Le maestro est un homme discret, sa discographie orientée vers des musiques
modernes (Copland,
Stravinsky,
Kabalevsky, etc.) est mal distribuée, c'est dommage. Pourtant en 1999, il
enregistre avec la mezzo américaine
Michelle DeYoung
une version du
Chant de la Terre
de
Mahler
qui remet en cause une discographie que l'on croyait définitive depuis
Ferrier-Walter,
Ludwig-Klemperer, et quelques autres gravures de
Kubelik
et
Horenstein… Un enregistrement avec l'orchestre du Minnesota qu'il conduit de 1995 à 2002 avant de poursuivre sa carrière
à
Osaka
de 2003 à 2014. Il travaille aussi avec l'Orchestre de Hanovre.

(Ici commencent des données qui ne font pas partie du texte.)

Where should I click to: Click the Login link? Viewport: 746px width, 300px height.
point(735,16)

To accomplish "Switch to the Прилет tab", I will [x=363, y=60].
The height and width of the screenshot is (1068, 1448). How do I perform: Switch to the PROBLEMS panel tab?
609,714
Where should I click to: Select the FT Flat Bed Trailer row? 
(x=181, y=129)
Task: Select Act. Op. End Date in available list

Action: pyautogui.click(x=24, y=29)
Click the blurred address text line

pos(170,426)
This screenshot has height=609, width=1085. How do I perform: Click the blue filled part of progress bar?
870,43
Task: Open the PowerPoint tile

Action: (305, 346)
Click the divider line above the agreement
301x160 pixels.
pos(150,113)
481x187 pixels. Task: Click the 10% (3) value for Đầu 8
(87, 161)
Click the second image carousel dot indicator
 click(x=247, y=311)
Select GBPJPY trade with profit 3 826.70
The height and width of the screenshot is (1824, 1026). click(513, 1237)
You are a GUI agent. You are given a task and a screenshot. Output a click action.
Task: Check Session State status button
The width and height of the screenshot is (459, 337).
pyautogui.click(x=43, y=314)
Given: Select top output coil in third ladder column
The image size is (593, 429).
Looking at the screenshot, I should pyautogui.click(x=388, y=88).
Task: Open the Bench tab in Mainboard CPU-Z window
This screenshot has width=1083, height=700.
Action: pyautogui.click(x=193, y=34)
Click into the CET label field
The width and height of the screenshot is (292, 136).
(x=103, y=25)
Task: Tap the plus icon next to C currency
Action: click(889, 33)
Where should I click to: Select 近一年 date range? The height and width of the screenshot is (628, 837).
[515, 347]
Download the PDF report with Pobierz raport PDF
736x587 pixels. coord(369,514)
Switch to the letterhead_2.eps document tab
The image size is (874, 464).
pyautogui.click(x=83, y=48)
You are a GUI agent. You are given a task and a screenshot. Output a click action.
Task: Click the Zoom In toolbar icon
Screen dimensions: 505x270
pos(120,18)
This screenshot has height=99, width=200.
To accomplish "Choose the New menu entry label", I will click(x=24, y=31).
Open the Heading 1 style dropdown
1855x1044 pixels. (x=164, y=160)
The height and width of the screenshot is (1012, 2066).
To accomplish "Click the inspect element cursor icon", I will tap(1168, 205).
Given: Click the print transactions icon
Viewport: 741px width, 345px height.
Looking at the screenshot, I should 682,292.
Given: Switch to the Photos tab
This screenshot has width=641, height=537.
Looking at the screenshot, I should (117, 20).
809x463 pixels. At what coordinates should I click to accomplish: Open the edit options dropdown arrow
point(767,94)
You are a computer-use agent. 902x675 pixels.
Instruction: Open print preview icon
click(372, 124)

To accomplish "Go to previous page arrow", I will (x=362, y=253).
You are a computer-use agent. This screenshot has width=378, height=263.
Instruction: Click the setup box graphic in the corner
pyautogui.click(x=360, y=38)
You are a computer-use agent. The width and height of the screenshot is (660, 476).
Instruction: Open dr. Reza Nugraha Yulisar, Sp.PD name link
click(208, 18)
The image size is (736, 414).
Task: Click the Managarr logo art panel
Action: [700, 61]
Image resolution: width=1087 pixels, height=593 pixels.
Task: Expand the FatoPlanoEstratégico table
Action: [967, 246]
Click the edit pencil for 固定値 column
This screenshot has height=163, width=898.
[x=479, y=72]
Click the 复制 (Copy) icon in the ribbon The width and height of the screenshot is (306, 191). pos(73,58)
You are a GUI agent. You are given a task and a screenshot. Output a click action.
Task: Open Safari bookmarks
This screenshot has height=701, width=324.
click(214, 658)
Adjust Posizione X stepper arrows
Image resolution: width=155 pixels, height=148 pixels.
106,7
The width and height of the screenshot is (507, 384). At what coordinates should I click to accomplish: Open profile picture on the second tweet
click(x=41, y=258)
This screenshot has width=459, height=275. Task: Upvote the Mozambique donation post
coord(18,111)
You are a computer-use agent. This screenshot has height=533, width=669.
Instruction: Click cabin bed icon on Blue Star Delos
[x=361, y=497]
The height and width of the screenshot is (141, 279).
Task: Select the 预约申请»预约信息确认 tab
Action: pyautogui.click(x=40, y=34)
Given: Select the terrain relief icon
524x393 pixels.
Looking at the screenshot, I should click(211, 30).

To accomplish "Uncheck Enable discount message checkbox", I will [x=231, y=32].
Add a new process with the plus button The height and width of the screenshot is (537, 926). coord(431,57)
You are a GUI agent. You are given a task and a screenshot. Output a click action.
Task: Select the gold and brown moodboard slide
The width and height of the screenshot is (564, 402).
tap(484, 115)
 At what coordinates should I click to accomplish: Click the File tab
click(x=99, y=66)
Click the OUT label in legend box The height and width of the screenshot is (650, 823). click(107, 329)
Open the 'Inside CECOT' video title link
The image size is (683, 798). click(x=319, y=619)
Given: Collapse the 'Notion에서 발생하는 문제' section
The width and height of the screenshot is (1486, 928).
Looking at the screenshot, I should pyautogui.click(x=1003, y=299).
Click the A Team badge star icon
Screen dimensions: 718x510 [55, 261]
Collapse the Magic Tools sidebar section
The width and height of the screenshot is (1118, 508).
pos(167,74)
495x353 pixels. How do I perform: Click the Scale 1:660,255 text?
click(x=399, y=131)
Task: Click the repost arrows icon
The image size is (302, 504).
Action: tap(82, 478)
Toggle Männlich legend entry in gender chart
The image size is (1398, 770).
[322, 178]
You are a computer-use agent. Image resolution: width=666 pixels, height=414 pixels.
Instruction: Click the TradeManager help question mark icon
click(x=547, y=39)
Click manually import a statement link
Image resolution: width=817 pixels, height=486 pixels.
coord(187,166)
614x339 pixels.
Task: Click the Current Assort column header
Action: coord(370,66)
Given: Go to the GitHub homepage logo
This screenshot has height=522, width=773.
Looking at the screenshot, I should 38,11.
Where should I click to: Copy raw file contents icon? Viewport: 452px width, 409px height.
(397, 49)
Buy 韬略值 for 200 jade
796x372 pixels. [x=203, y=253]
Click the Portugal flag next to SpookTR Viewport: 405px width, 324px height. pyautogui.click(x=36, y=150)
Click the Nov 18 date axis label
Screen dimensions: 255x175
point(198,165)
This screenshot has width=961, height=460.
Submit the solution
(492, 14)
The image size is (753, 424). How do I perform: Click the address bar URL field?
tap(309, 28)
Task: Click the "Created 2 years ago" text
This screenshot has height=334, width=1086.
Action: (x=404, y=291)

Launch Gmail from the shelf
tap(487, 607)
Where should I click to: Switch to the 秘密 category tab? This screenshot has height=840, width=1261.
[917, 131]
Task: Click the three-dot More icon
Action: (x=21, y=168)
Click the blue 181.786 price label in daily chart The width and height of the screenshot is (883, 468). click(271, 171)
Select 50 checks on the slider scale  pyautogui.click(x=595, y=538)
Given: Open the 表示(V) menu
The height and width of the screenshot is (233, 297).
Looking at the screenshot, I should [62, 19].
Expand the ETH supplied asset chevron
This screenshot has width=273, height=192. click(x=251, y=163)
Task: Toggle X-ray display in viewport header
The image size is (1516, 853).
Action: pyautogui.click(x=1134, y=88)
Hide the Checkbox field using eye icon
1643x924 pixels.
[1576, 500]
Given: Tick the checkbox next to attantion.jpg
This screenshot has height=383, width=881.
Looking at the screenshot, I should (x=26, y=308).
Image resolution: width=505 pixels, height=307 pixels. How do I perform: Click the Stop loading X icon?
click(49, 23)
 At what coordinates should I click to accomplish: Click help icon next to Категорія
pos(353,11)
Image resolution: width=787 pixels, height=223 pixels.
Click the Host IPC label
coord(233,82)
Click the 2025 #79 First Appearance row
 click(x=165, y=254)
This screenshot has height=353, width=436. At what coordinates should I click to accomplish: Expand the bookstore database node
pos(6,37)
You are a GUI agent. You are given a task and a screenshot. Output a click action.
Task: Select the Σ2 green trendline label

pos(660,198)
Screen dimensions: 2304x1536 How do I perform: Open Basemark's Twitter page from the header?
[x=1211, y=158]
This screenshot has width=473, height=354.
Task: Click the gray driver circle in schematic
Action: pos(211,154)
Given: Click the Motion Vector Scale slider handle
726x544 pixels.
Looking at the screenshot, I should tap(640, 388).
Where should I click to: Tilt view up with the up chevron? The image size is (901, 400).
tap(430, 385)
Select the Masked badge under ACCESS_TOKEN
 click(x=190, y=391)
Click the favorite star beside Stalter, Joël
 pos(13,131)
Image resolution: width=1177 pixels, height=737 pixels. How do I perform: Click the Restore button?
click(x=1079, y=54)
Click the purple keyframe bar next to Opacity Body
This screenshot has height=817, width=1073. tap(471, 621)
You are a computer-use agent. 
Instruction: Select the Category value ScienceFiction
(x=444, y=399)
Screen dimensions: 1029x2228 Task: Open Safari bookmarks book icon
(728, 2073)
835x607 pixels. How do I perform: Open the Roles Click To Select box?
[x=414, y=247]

La consécration pour un maestro oriental viendra sous forme d'une
invitation à diriger
Tristan et Isolde
à Bayreuth en 2005.
L'Orchestre du Minnesota (ex Orchestre de Minneapolis fondé en 1905) est une formation US de prestige dont le niveau de qualité a été
maintenu par des chefs historiques entre 1931 et 1995 : Eugène Ormandy, Dimitri Mitropoulos, Antal Dorati, Stanislaw Skrowaczewski, Neville Marriner, Edo de Waart, n'en jetez plus !! Le finlandais Osmo Vänskä a succédé à Eiji Ōue en 2003
et son contrat se terminera (ou pas) en 2022. La plupart de ces chefs ont été cités voire objets d'une ou plusieurs
chroniques dans le blog…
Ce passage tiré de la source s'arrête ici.